JAYAPURA (PT) – Pemahaman isu gender bagi di Provinsi Papua masih rendah, sehingga kondisi ini antara lain berdampak pada perencanaan dan penganggaran kegiatan belum sepenuhnya mengidentifikasi isu gender.
Bahkan, saat ini masih ada hambatan dan tantangan yang dihadapi antara lain masih lemahnya pemahaman tentang isu Gender, khususnya di kalangan para perencana program/kegiatan telah menyebabkan perencanaan dan penganggaran kegiatan di daerah belum sepenuhnya mengidentifikasi dan mengintegrasikan isu gender kedalam kebijakan dan program-programnya.
“Akibatnya, program dan kegiatan yang disusun masih netral gender, bahkan tidak menutup kemungkinan bias gender,” kata Gubernur Papua, Lukas Enembe dalam sambutan tertulis yang dibacakan Staf Ahli Gubernur Bidang Kemasyarakatan dan Sumber Daya Manusia, Anny Rumbiak, pada kegiatan penguatan kapasitas auditor/pengawasan daerah dalam pelaksanaan Perencanaan Penganggaran Responsif Gender (PPRG), Kamis, (25/9).
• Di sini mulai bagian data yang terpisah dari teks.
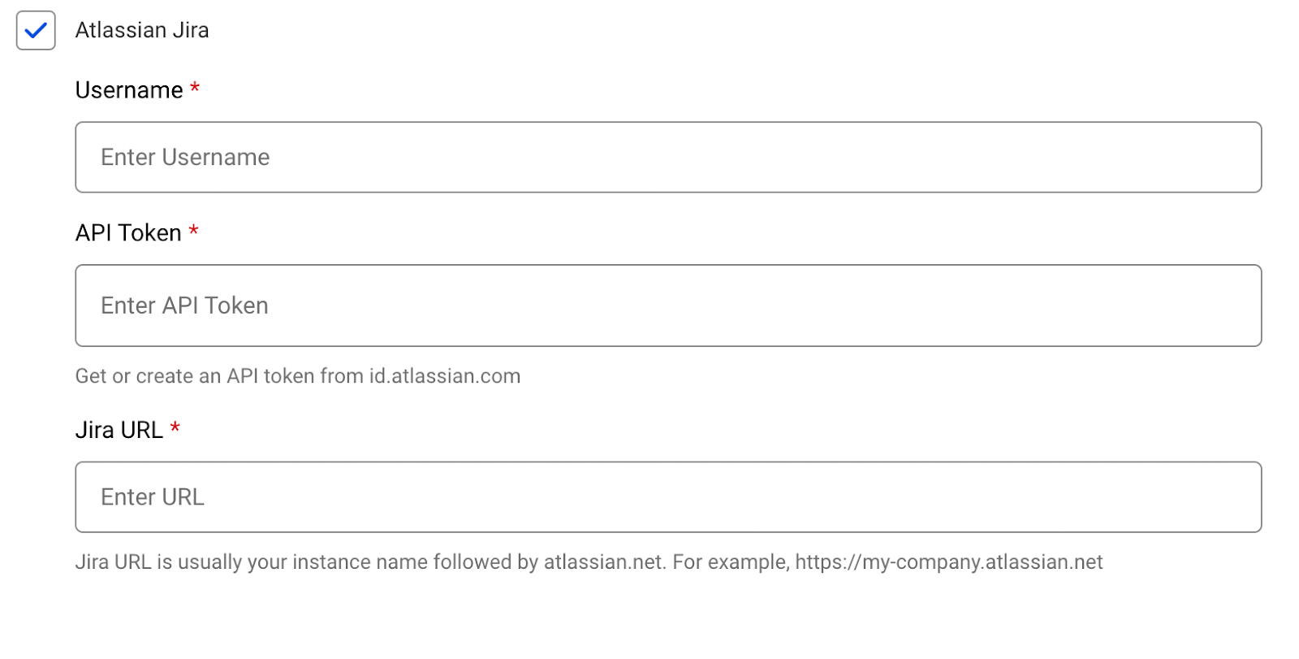Click the API token helper text line
This screenshot has height=659, width=1299.
[298, 376]
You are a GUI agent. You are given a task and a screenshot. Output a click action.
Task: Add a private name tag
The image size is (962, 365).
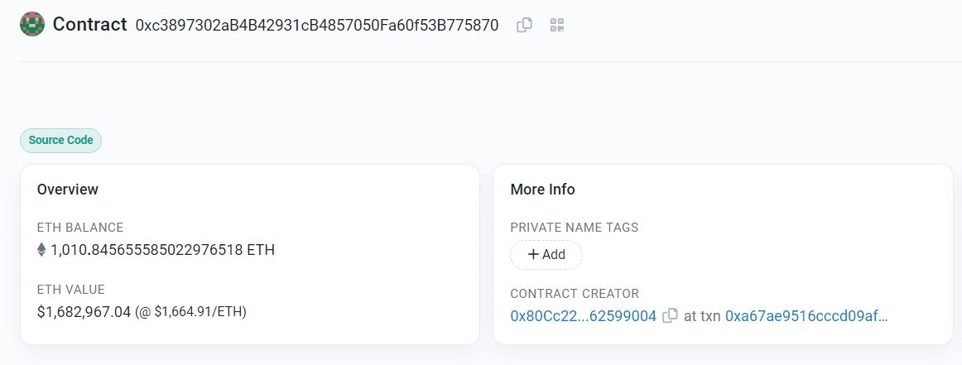[x=546, y=255]
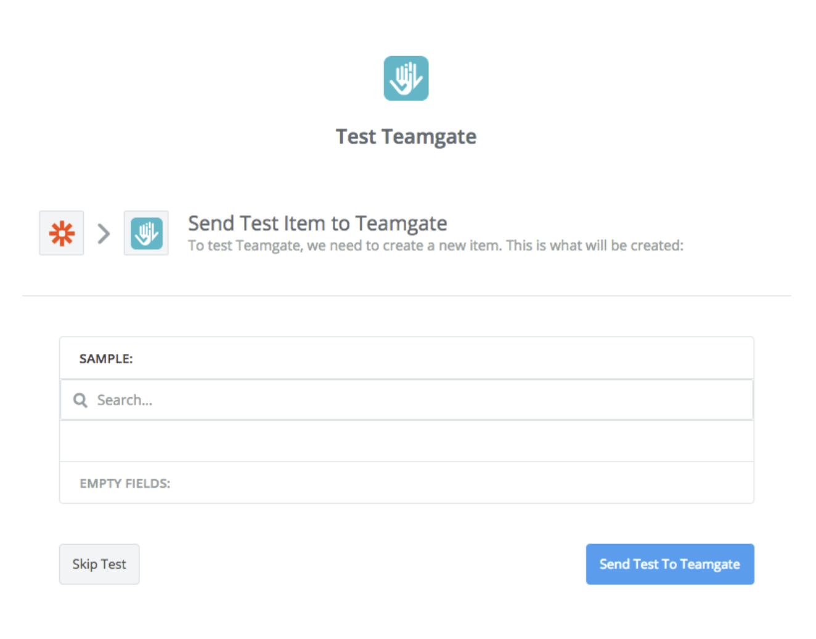Click the gray Zapier tile box

(62, 233)
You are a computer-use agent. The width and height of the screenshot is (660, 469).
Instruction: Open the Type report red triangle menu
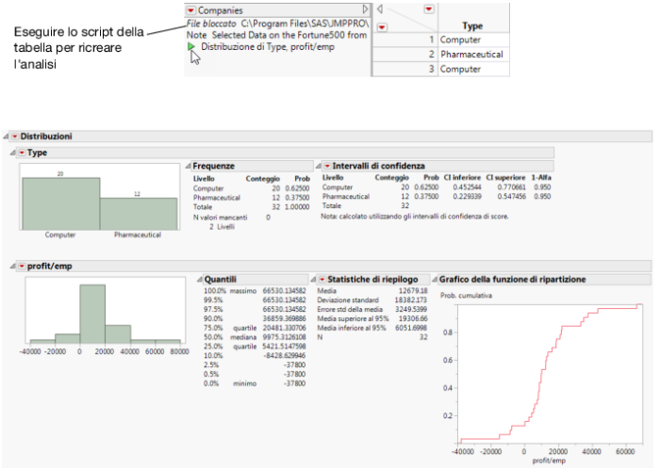21,153
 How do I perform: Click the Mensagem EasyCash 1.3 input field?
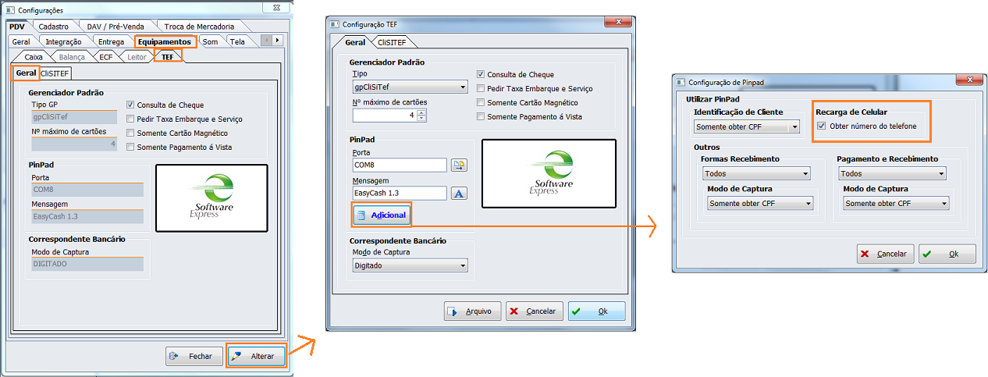pos(400,193)
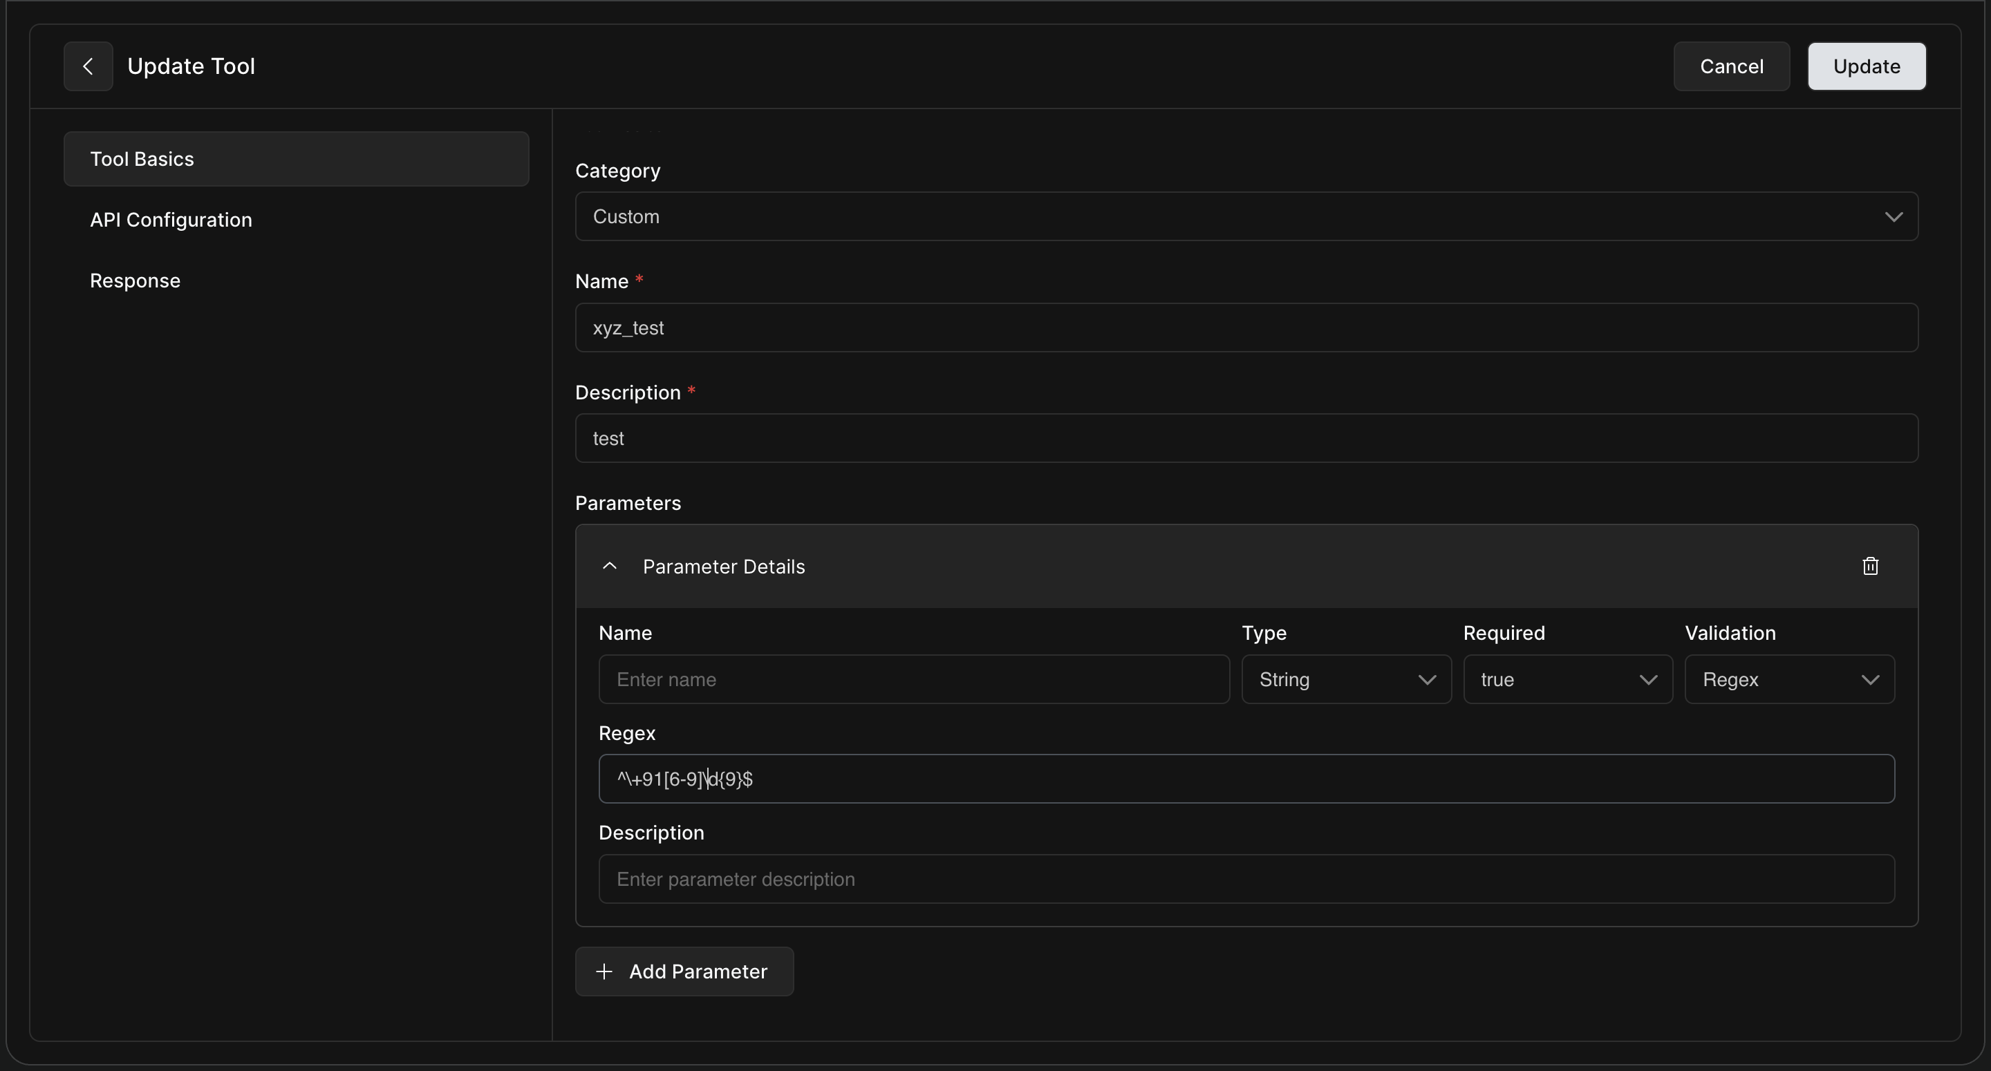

Menurutnya, salah satu upaya mewujudkan kesetaraan dan keadilan gender dalam pembangunan guna meningkatkan kualitas hidup menusia baik laki-laki maupun perempuan adalah melalui pengarusutamaan gender dalam pembangunan nasional sesuai Inpres 9 tahun 2000 dan Permendagri No 67 tahun 2011 tentang PUG di daerah.
Bahkan, kata Gubernur Enembe, untuk mempercepat pelaksanaan strategi pengarusutamaan gender, sesuai target yang ditetapkan baik di kemendagri/ lembaga maupun di daerah dikeluarkanlah surat edaran 4 menteri tahun 2012 yaitu Kementerian Percepatan Nasional/Bappenas, Kementerian Keuangan, Kementerian Dalam Negeri dan Kementerian Pemberdayaan Perempuan dan perlindungan anak tentang strategi nasional (stranas) percepatan pelaksanaan pengarusutamaan gender melalui Perencanaan Penganggaran Responsif Gender (PPRG) yang diintegrasikan kedalam dokumen perencanaan dan penganggaran mulai dari kebijakan, program, kegiatan, monitoring dan evaluasi.
Oleh karena itu, lanjut Gubernur Enembe, salah satu wujud pelaksanaan pengarusutamaan gender adalah adanya perencanaan dan penganggaran yang responsif gender.
Dua proses itu saling terkait dan terintegrasi untuk mengatasi kesenjangan akses, partisipasi, kontrol dan manfaat dalam pelaksanaan pembangunan antara perempuan dan laki-laki, anak laki-laki dan anak perempuan serta kelompok yang berkebutuhan khusus.
Dikatakan, Percepatan Pelaksanaan Pengarusutamaan Gender melalui Perencanaan Penganggaran Responsif Gender sesuai surat edaran bersama tersebut, dalam beberapa tahapan sudah dilakukan di Provinsi Papua dengan melakukan penguatan kelembagaan Pengarusutamaan Gender yaitu terbentuknya kelompok kerja PUG, fokal poin gender maupun tim teknis analisis anggaran daerah ditingkat Pemerintah Provinsi dan kabupaten/kota sebagian telah terbentuk kelompok kerja PUG termasuk di Kota Jayapura.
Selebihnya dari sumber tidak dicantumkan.